WASHINGTON - A battle over the debt limit on Capitol Hill is intensifying after Senate Minority Leader Mitch McConnell and other Republicans dug in this week against voting to raise it.
The Treasury Department has said borrowing authority expires next month, and the United States will not be to able to pay its bills if the debt ceiling is not extended.
"Let me be crystal clear about this: Republicans are united in opposition to raising the debt ceiling," McConnell, R-Ky., told reporters after a Senate GOP caucus meeting Tuesday.
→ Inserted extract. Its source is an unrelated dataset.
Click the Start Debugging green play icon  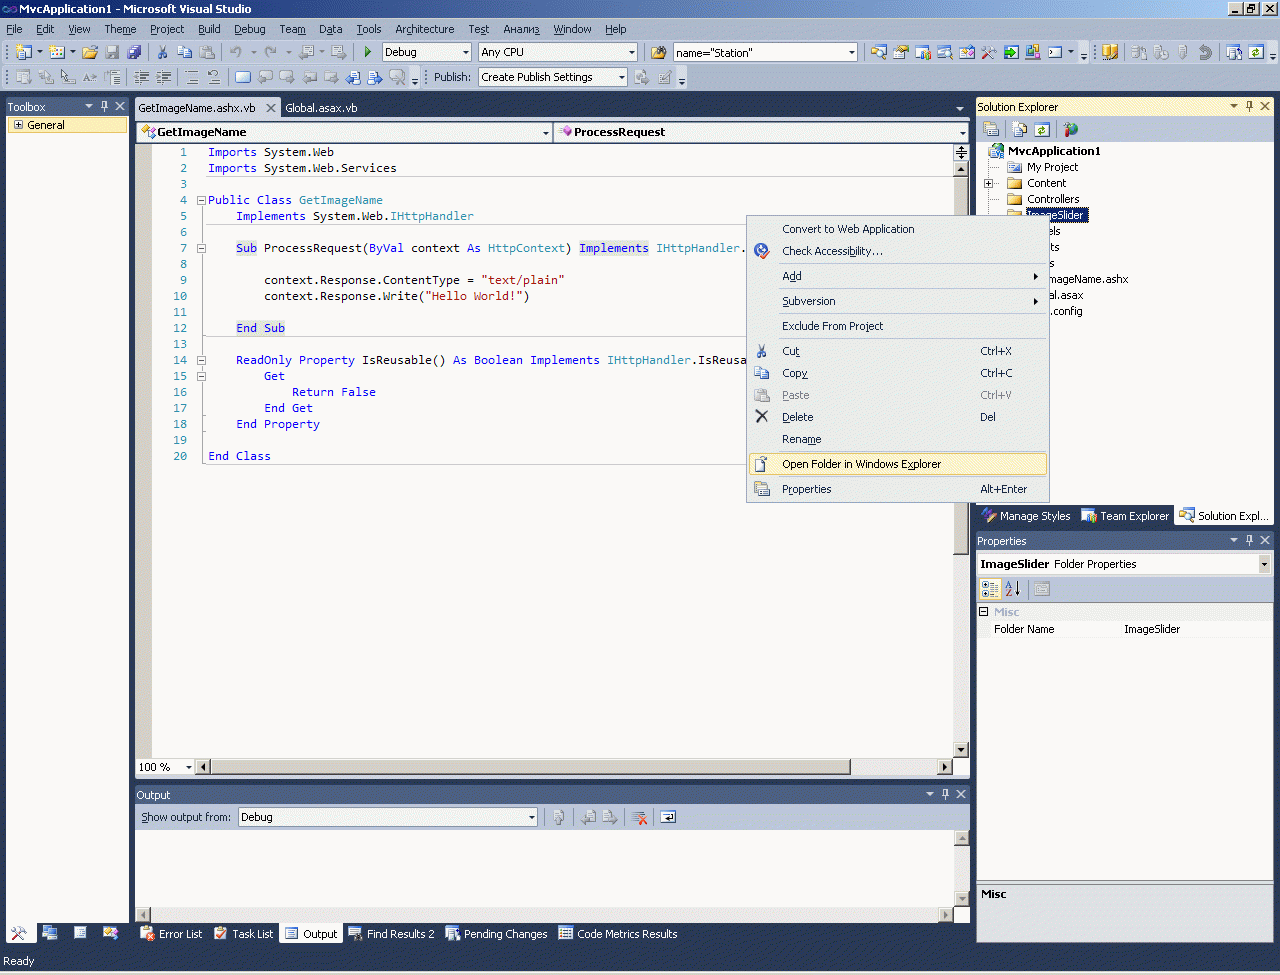(x=368, y=52)
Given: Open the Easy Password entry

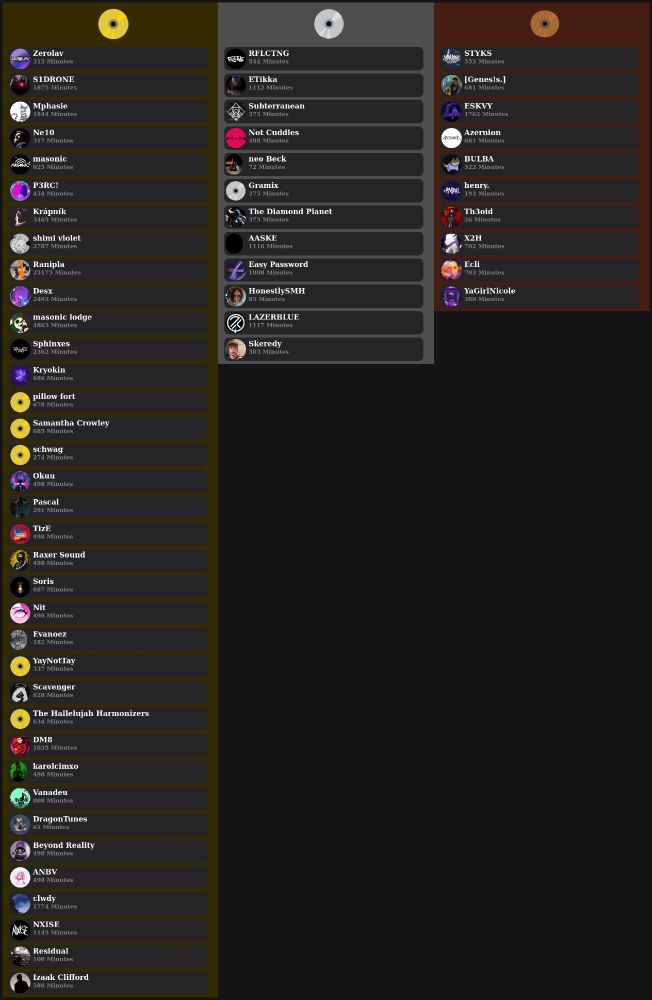Looking at the screenshot, I should point(324,270).
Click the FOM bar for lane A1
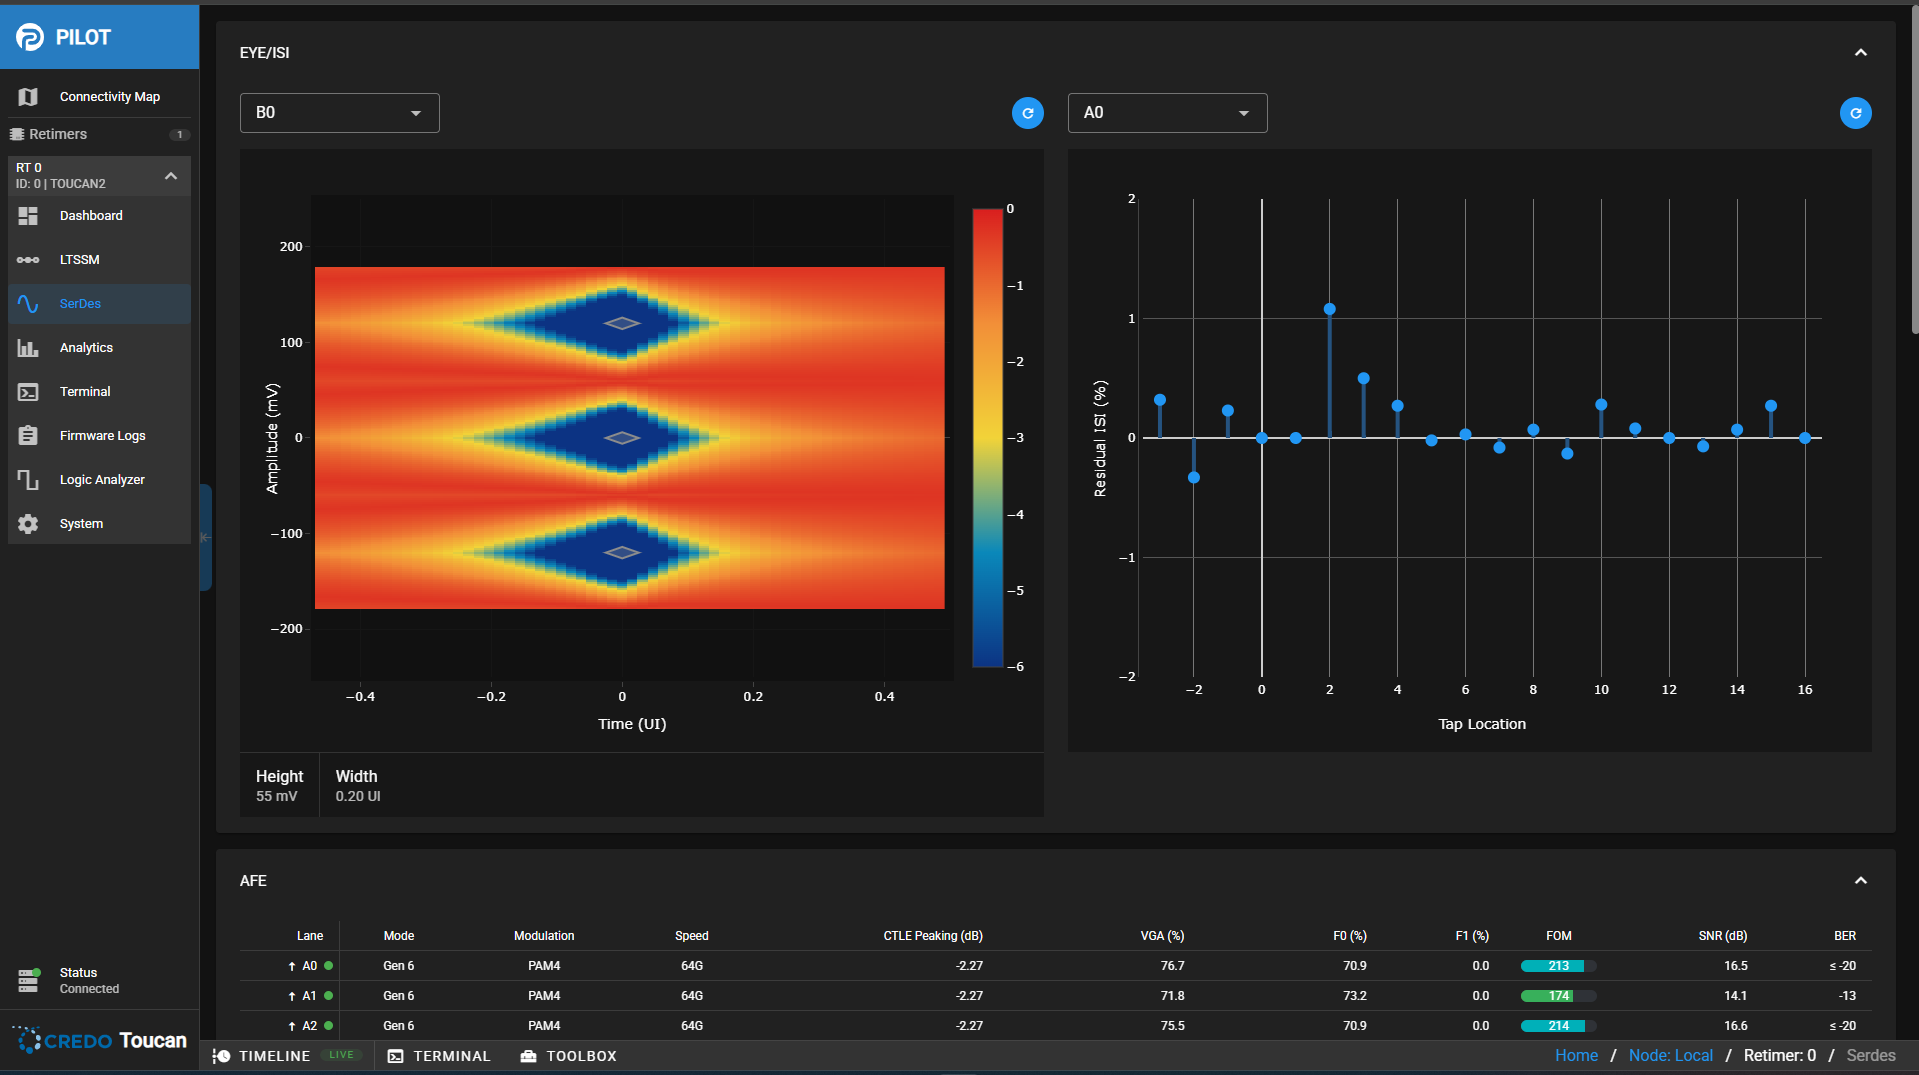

He said Republicans previously favored lifting the debt ceiling on a bipartisan basis but oppose that today because Democrats are pursuing a multitrillion-dollar spending and tax bill the GOP rejects. He has said Democrats should extend the debt limit on a party-line basis in the budget bill.
"So if they want to do all of this on a partisan basis, they have the ability and the responsibility to ensure that the federal government not default," he said.
Moments later, Senate Majority Leader Chuck Schumer tore into his Republican counterpart, saying it is "risky business and dangerous business that Sen. McConnell is involved in."
He said Democrats agreed to extend the debt ceiling under former President Donald Trump, even after Republicans pursued a deficit-raising tax cut on a party-line basis in 2017.
"We didn't play games. We didn't risk the credit of the country. And that's been the history," he said. "Sen. McConnell seems to be trying to break new ground by saying that we should let the country default."
Raising the debt limit would not authorize new spending; it would enable the U.S. to borrow money to pay spending that Congress has approved. It would be necessary with or without the $3.5 trillion bill that President Joe Biden is pursuing.
Democrats control the House and the Senate, but a debt ceiling extension is subject to a filibuster, meaning it would require 60 votes to advance. That means winning the support of at least 10 of the 50 Republican senators.
So far, there are no takers.
Asked if a debt ceiling increase can win 10 Republican votes, Sen. Richard Burr, R-N.C., replied, "No."
Burr is retiring and doesn't have to face voters again. Still, he said he isn't interested in lifting the debt ceiling. Asked if he worries about an economic meltdown if the U.S. defaults, he deflected to Democrats: "It's in their hands. They're in the majority."
Sen. John Kennedy, R-La., said he doesn't think McConnell is bluffing.
"Mitch McConnell is as serious as four heart attacks and a stroke. And I don't think he's going to budge," Kennedy said. "Many of my colleagues who voted for the infrastructure bill are getting the living hell kicked out of them at home by their Republican base. And I think that will make them even more inclined to vote against a debt ceiling increase."
Last month, as Democrats began work on the $3.5 trillion spending and tax bill, 46 GOP senators led by Sen. Ron Johnson, R-Wis., signed a letter saying they "will not vote to increase the debt ceiling, whether that increase comes through a stand-alone bill, a continuing resolution, or any other vehicle."
Even Sen. Susan Collins, R-Maine, who didn't sign the letter, said she's doesn't support a debt limit hike unless it is "accompanied by some reforms" to "get spending under control" - although she said she doesn't want to see across-the-board cuts known as sequestration, which were used in the past.
The White House expects Republicans to blink. Biden is deferring to congressional leaders on the mechanics of passing it, but he doesn't believe the debt ceiling should be subject to negotiation at all, a White House official said. The official said Biden is adopting the same stance as former President Barack Obama in his second term - no negotiating over the debt limit - and added that Republicans caved then.
The White House official added that one risk of tying the move to the reconciliation package is that it is not clear the bill will be passed by the October deadline to lift the debt ceiling.
House Speaker Nancy Pelosi, D-Calif., last week ruled out raising the debt limit in the reconciliation bill.
A senior Democratic aide said it is not possible unless the party rewrites the budget resolution and kicks off the entire reconciliation process again, with a new vote-a-rama in the Senate.
Experts have warned that breaching the debt limit - or even getting close to the deadline - would be dangerous for the U.S. economy and potentially invite irreparable harm.
Democrats are considering attaching a debt ceiling extension to a government funding bill ahead of a Sept. 30 deadline to avert a shutdown, although they haven't announced any decisions.
"Every member of my caucus agrees we cannot allow a government shutdown or a catastrophic default," Schumer said. "To prevent both of these from happening, it will require bipartisan cooperation."